**Supplied records**
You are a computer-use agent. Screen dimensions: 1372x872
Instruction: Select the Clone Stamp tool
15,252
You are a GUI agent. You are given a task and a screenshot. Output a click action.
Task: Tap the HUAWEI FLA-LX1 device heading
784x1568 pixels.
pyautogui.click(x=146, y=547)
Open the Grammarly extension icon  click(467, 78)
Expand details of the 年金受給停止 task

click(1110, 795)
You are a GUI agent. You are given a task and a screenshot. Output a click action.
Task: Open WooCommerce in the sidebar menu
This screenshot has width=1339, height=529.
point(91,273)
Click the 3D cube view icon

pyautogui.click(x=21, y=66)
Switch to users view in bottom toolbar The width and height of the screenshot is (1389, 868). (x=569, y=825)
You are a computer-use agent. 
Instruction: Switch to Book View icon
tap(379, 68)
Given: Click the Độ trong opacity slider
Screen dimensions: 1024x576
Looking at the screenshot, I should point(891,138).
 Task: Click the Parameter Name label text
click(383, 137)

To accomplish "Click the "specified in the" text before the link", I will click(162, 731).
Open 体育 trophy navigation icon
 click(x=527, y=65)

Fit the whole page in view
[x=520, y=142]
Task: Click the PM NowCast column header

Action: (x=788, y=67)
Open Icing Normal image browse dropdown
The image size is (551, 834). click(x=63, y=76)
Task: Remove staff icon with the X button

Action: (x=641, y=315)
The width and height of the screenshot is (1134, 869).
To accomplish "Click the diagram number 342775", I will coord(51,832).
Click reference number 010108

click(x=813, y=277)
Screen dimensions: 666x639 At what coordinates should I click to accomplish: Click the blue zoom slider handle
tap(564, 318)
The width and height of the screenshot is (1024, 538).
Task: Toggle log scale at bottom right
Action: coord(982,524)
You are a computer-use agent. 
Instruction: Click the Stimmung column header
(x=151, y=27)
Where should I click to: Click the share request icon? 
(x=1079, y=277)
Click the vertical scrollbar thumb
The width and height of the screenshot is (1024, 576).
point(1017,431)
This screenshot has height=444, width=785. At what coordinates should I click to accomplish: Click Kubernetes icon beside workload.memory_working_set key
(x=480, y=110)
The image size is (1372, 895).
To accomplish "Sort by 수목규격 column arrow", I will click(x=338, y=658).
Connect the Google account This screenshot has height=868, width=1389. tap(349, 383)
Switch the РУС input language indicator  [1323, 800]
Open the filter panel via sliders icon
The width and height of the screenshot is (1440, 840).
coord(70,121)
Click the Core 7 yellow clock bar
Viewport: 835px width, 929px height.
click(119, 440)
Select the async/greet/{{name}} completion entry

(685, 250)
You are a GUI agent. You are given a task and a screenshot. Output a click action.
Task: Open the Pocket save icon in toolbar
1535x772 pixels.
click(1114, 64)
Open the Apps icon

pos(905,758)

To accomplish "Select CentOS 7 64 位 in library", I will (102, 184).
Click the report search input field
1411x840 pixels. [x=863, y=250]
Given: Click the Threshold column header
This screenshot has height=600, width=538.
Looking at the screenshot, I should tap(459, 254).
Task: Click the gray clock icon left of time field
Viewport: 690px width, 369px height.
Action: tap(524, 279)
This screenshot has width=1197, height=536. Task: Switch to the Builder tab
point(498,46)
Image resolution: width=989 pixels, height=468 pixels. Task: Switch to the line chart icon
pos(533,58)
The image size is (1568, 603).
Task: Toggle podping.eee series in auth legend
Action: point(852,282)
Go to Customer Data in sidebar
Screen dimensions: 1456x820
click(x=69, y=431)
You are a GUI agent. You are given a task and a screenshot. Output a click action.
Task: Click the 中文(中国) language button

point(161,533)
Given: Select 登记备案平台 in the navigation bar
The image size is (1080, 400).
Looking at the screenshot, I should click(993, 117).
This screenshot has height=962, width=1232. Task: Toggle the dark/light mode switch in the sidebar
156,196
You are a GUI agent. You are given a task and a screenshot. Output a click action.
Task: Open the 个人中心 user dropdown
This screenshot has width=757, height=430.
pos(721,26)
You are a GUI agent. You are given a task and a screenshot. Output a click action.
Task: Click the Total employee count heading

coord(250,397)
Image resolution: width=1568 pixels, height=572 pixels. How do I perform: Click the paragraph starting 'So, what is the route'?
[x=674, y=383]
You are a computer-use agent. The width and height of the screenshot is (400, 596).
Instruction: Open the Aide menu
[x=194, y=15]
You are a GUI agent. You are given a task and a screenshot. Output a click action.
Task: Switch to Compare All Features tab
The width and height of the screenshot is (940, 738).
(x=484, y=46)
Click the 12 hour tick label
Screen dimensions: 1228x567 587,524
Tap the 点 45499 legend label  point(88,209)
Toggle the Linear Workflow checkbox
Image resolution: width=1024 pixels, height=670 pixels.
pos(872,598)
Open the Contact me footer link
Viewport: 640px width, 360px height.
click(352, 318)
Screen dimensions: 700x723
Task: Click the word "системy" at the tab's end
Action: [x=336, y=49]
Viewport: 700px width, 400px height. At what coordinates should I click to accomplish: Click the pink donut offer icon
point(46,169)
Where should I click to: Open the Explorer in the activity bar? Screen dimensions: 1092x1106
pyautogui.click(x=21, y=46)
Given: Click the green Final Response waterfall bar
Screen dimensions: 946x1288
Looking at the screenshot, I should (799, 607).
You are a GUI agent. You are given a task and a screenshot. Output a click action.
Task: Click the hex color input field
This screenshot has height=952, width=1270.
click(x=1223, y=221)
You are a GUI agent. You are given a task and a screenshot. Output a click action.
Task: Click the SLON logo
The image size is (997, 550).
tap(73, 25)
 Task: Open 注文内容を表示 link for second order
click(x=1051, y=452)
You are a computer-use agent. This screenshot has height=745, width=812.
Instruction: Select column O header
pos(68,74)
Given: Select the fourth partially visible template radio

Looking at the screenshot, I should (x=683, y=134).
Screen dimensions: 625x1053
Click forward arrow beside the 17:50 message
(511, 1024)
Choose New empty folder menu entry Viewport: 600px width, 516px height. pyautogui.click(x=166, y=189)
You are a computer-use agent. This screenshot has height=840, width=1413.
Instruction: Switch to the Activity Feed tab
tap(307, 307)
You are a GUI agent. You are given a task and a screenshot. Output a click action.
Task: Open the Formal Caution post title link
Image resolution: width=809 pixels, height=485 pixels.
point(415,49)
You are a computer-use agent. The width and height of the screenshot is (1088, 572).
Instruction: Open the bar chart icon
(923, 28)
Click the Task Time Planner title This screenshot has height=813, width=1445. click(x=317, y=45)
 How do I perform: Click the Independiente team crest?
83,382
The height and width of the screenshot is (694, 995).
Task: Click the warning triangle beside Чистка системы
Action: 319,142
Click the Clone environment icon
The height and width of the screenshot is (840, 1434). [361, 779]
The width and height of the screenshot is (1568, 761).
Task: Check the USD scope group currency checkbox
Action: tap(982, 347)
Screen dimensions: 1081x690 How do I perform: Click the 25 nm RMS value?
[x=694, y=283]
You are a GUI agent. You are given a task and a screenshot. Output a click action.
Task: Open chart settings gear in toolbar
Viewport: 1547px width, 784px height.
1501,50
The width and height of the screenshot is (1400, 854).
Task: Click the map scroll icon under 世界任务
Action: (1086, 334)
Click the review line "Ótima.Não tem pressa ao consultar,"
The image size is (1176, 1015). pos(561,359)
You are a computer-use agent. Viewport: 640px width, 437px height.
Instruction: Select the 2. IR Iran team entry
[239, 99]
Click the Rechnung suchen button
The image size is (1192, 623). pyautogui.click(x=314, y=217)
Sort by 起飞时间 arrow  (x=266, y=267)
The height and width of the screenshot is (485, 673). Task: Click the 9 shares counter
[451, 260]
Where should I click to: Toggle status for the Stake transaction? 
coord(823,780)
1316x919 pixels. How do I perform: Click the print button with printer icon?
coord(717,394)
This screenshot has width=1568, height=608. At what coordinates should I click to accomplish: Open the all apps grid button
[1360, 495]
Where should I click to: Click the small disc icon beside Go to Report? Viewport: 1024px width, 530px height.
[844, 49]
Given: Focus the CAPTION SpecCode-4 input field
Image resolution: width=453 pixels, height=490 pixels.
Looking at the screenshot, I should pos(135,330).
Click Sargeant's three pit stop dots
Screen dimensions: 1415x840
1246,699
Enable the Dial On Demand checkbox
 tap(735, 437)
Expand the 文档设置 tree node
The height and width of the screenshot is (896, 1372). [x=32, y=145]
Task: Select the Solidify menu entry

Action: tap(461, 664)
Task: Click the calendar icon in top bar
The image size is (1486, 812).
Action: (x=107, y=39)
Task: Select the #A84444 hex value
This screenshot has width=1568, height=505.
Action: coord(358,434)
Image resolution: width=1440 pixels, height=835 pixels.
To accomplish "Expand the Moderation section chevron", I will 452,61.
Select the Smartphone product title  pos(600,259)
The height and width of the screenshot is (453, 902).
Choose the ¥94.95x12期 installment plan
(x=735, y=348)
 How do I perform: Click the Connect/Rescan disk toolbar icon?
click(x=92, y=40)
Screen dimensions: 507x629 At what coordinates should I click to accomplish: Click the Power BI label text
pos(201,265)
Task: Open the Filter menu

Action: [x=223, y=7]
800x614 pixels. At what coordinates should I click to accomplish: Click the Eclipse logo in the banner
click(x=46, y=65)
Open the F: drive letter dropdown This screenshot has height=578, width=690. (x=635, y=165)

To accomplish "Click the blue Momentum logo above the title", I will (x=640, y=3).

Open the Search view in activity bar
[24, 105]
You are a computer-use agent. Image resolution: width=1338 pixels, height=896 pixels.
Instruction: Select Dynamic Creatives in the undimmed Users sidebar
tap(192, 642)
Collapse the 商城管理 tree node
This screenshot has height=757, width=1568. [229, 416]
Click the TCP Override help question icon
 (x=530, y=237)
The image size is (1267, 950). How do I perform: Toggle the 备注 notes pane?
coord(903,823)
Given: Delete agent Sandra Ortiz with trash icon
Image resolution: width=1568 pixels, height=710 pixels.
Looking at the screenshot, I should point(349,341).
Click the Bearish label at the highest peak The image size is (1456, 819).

**Instructions to follow**
Reproduce the entries above, starting with the line that contains "will (102, 184)." and going on through the line that contains "Looking at the screenshot, I should tap(459, 254).", both included.

**Answer to this exercise**
To accomplish "Select CentOS 7 64 位 in library", I will (102, 184).
Click the report search input field
1411x840 pixels. [x=863, y=250]
Given: Click the Threshold column header
This screenshot has height=600, width=538.
Looking at the screenshot, I should tap(459, 254).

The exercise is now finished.